Ощущение, что день будет особенным, таяло вместе с рабочим временем. Рабочее время было нормированным, но при этом легко растягивалось, если возникала производственная необходимость. Причем, что интересно, в расчетном листке фактическое количество этого гуттаперчевого времени не отражалось, ибо по должностной инструкции оно было нормировано. Абсурд, учитывая специфику работы. По закону полагалось сверхурочные оплачивать, а по факту работодатель не собирался этого делать. Вот и получалось, что работник оставался сверхурочно не по причине аврала или аварийной ситуации, а исключительно по «собственному желанию», и оплате сия прихоть не подлежала. Как ни странно, в наше время всё ещё существовали такие оплоты неразберихи в пользу работодателя. Недовольному указывали на дверь, при этом непременно добавляя, что «на его место стоят в очередь в шляпах». Почему в шляпах, и где та очередь, никто не уточнял, но энтузиазм требовать положенное пропадал. Как ни странно, пугалка работала. Хоть и мизерная была зарплата, но люди держались за то, что есть, прекрасно олицетворяя собой тезис, что синица в руках лучше журавля в небе.


Названия и аббревиатуры этой организации не имеют к нашей истории никакого отношения, поэтому мы их опустим. Какая разница как назывался этот оплот торговли и досуга. Затёртые супермаркетами, в недрах городов, они всё ещё существуют, и в них всё ещё есть жизнь.


Иван Мурашко работал здесь «мастером на все руки» и «во все бочки затычкой», совмещая несколько ставок. Со всеми совмещениями получалась так себе сумма. Впрочем, этот факт к фабуле не относится, скорее к предлагаемым обстоятельствам, которые накладывают неизгладимый отпечаток на индивидуума. Увы, человека с маленькой зарплатой видно сразу. И дело тут не в дорогой одежде, вернее, в её отсутствии, а в общей пожухлости облика. Такой человек не верит в лучшее.

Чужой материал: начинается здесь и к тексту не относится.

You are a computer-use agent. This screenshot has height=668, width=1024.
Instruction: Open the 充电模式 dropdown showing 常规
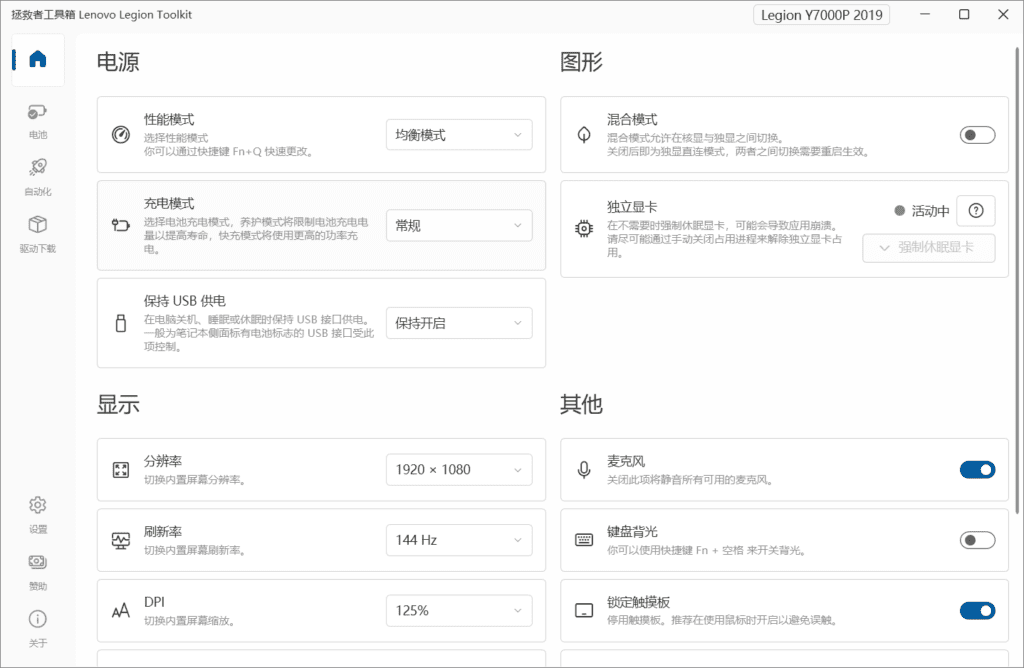tap(459, 226)
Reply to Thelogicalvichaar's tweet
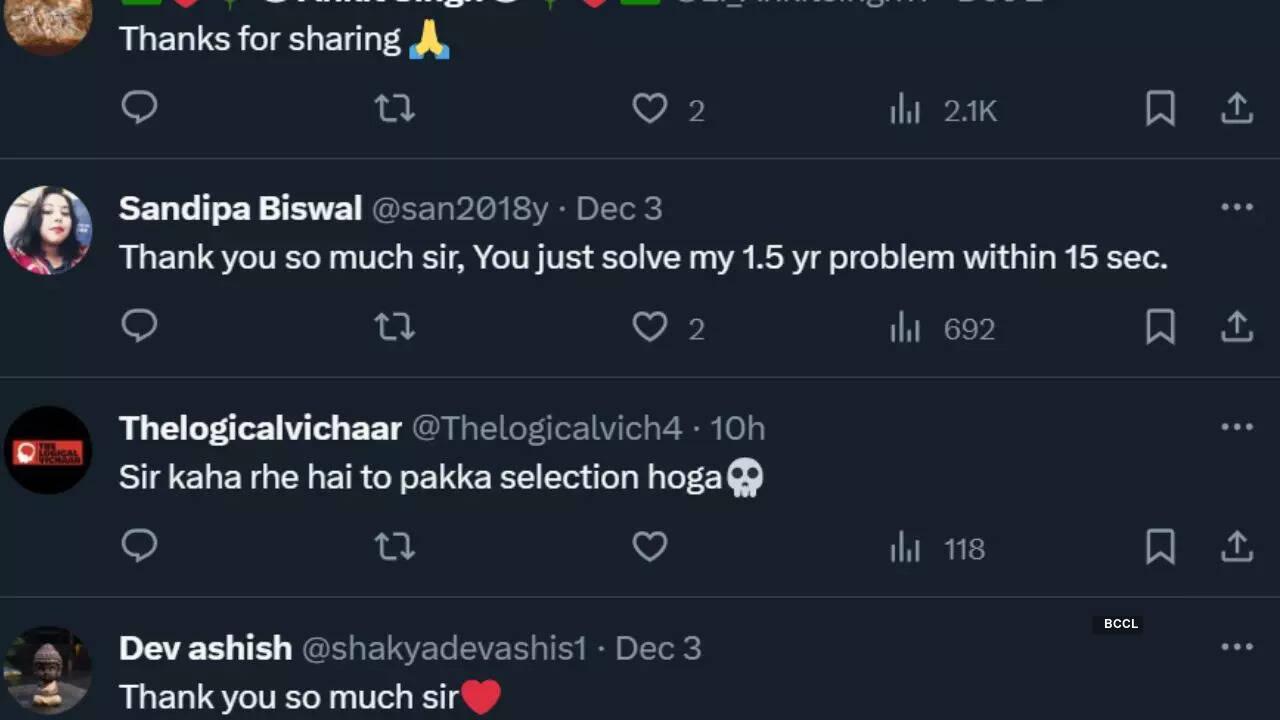 (x=139, y=546)
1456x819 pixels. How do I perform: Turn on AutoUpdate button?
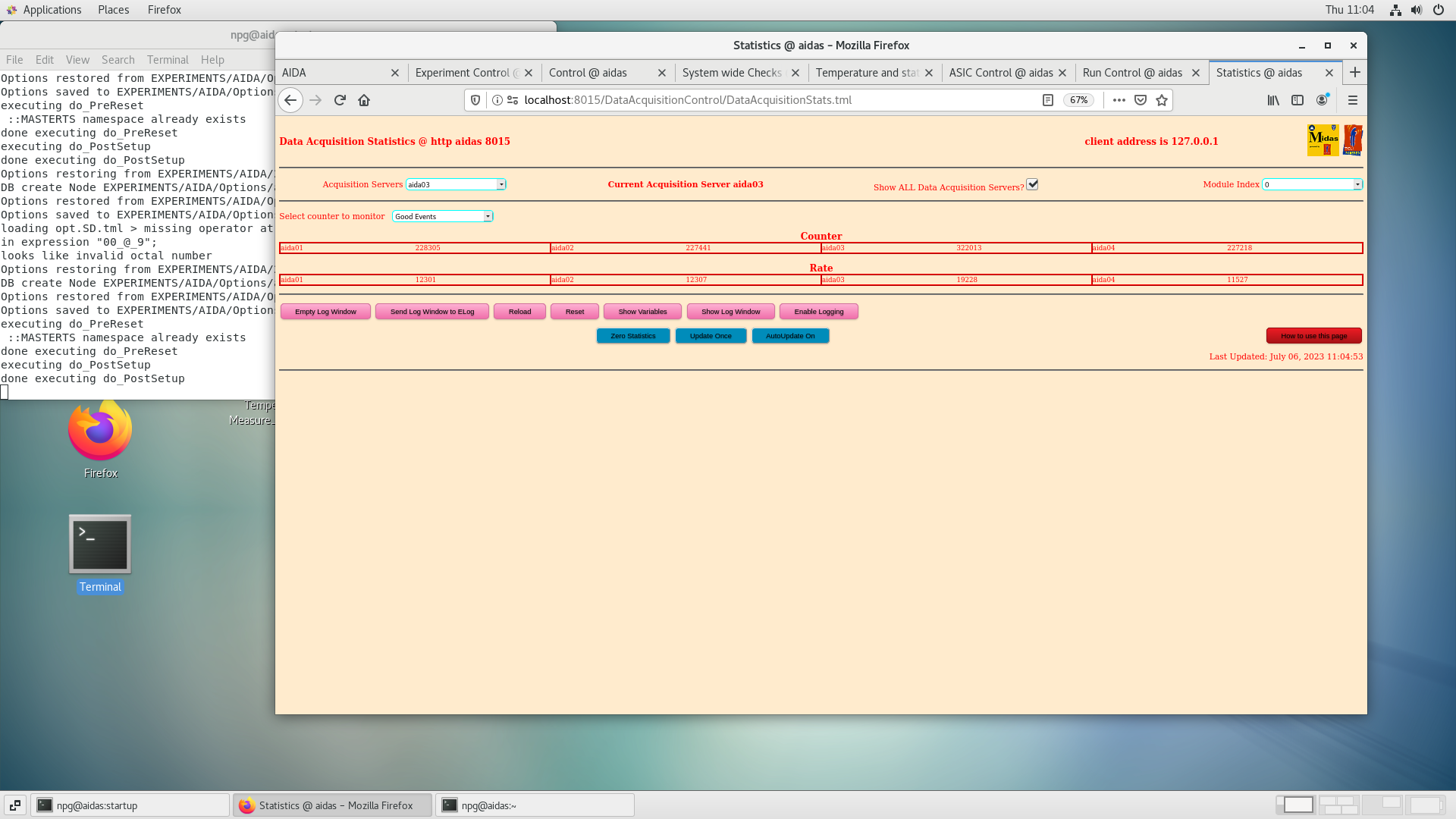pos(790,336)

Иван давно поставил на себе крест. С тех пор, как она исчезла из его жизни, эта самая жизнь стала ему не интересна. На работе погружался в дела с головой, радовался если тонул и захлёбывался, тогда не оставалось свободного времени. А это хорошо. Лишнее время – лишние мысли. Вот и сегодня, нашёл себе дополнительные дела, ковырялся в проводах, стараясь развеять странное утреннее чувство. Но уже стемнело. День не оправдал ожиданий. Оставив всё на рабочем столе, дабы утром продолжить, Иван сходил вымыть руки. Покидал в лицо холодные пригоршни воды. Вернувшись, переоделся, подхватил сумку, вывалил на вахте горсть ключей, расписавшись за каждый, и вышел в вечерний город.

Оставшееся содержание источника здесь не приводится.